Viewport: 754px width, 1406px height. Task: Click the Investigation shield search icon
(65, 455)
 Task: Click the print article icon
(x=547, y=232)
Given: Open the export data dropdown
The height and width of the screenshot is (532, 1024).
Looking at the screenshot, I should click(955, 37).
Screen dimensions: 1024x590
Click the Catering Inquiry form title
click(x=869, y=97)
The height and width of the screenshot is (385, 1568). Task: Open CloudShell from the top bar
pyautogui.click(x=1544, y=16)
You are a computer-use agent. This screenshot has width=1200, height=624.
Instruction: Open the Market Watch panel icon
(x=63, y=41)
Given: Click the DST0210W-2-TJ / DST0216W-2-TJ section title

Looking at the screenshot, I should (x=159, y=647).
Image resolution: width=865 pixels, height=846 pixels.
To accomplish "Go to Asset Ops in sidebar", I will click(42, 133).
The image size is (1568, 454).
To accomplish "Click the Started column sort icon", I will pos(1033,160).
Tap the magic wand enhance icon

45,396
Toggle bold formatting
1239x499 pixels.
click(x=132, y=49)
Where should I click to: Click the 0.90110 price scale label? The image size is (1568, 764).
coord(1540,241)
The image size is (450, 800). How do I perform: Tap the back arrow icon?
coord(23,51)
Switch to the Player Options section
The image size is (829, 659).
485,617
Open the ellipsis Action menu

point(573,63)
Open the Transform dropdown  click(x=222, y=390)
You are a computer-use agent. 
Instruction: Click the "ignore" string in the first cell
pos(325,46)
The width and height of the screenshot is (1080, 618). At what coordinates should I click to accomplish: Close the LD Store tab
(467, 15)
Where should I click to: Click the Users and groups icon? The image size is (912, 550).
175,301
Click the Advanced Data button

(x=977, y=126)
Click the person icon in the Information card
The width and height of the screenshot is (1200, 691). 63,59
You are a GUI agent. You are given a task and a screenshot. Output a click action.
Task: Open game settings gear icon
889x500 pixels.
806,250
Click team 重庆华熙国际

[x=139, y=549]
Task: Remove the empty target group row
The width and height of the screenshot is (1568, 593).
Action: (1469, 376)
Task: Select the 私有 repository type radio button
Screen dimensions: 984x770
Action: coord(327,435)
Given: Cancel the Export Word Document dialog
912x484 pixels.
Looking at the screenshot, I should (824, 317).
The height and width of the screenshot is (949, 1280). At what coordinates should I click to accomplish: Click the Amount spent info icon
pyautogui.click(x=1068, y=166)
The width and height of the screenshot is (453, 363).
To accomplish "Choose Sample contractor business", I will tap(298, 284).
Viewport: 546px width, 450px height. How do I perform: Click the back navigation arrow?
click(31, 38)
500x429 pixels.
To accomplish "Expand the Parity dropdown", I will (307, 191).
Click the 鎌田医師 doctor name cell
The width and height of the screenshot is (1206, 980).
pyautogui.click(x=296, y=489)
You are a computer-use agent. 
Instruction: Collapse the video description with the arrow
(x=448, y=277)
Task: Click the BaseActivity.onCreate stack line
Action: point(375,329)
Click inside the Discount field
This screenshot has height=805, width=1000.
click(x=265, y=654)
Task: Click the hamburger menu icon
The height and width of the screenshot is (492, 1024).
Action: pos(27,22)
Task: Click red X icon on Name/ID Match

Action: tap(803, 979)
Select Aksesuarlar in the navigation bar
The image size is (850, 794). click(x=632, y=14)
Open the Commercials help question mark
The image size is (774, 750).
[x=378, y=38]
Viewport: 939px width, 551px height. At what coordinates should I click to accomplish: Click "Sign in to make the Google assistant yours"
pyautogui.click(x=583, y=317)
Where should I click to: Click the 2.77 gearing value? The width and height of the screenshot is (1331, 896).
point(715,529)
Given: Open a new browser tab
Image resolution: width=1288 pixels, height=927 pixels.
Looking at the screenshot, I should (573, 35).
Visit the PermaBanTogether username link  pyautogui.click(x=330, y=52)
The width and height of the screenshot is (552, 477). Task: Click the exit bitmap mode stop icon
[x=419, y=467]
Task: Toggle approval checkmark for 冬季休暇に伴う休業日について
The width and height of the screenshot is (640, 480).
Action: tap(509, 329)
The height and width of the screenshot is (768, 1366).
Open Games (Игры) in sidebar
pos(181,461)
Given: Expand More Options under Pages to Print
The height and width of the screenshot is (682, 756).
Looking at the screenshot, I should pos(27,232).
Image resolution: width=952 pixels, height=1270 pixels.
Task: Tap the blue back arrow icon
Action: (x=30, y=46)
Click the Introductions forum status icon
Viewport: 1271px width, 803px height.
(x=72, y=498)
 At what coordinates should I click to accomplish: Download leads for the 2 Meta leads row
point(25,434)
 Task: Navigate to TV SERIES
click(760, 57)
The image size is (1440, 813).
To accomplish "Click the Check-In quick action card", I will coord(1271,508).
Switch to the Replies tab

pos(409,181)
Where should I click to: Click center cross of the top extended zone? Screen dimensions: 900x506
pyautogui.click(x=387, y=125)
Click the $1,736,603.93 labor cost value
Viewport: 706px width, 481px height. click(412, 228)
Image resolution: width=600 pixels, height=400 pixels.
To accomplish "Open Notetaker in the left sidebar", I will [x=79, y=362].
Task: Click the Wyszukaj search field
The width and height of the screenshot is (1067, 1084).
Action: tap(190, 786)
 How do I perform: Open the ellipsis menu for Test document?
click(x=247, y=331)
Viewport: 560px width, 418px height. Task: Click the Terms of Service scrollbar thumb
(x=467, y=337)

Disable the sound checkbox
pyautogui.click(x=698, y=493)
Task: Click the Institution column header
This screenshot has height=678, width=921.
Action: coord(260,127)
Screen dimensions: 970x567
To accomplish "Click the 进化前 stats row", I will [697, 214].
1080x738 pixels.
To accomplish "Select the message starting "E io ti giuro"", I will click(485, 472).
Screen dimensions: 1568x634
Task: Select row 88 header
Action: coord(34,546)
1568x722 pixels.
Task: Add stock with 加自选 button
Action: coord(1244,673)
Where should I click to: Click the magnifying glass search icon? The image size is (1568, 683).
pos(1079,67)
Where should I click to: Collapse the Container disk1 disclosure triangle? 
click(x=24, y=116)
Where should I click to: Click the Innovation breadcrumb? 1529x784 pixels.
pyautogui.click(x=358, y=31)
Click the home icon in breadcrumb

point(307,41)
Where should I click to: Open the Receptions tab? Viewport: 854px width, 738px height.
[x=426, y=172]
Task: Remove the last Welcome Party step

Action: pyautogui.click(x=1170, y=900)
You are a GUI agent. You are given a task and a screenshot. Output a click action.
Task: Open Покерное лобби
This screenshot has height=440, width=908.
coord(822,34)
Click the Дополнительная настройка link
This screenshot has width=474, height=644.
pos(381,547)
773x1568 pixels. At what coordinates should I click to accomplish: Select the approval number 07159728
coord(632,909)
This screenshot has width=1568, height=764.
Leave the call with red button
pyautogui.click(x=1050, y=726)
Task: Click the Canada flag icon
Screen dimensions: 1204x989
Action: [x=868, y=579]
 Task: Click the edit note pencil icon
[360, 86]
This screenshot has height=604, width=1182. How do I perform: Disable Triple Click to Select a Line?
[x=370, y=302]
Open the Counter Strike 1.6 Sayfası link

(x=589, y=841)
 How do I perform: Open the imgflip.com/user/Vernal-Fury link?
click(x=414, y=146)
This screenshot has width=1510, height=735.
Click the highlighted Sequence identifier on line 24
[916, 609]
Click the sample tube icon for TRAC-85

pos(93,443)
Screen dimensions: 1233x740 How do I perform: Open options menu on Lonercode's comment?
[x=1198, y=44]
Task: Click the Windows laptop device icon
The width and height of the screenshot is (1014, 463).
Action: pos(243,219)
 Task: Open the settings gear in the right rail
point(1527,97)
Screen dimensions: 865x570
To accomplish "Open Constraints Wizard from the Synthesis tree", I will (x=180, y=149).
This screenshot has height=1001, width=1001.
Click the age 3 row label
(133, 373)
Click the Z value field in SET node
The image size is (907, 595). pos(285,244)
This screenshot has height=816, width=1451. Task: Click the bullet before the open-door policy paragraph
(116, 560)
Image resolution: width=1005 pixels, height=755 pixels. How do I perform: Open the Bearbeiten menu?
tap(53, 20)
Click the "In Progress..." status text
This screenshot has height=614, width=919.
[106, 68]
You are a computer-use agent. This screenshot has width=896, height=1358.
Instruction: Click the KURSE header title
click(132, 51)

ASSIGNMENT: Using the records above, restate word for word the lines from the one with "Screen dimensions: 984x770" through the one with "500x429 pixels.", both included.

FINAL ANSWER:
Screen dimensions: 984x770
Action: coord(327,435)
Given: Cancel the Export Word Document dialog
912x484 pixels.
Looking at the screenshot, I should (824, 317).
The height and width of the screenshot is (949, 1280). At what coordinates should I click to accomplish: Click the Amount spent info icon
pyautogui.click(x=1068, y=166)
The width and height of the screenshot is (453, 363).
To accomplish "Choose Sample contractor business", I will tap(298, 284).
Viewport: 546px width, 450px height. How do I perform: Click the back navigation arrow?
click(31, 38)
500x429 pixels.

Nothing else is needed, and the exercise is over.